• Exercise requirements
Output the entries as they appear, skipping images.

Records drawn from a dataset

• • • •

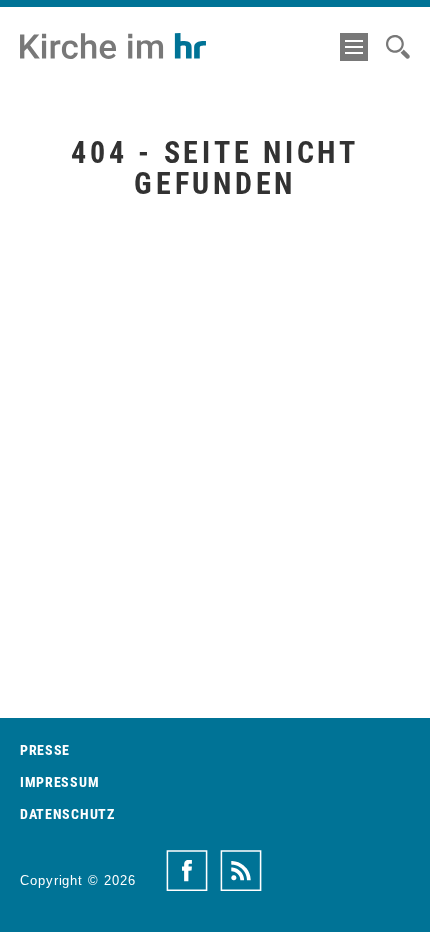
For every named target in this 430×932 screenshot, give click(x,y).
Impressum (59, 782)
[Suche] (398, 47)
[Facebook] (187, 871)
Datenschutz (67, 814)
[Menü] (354, 47)
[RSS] (241, 871)
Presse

• • • •

• Exercise result
For every named target in this 430×932 screenshot, give click(x,y).
Impressum (59, 782)
[Suche] (398, 47)
[Facebook] (187, 871)
Datenschutz (67, 814)
[Menü] (354, 47)
[RSS] (241, 871)
Presse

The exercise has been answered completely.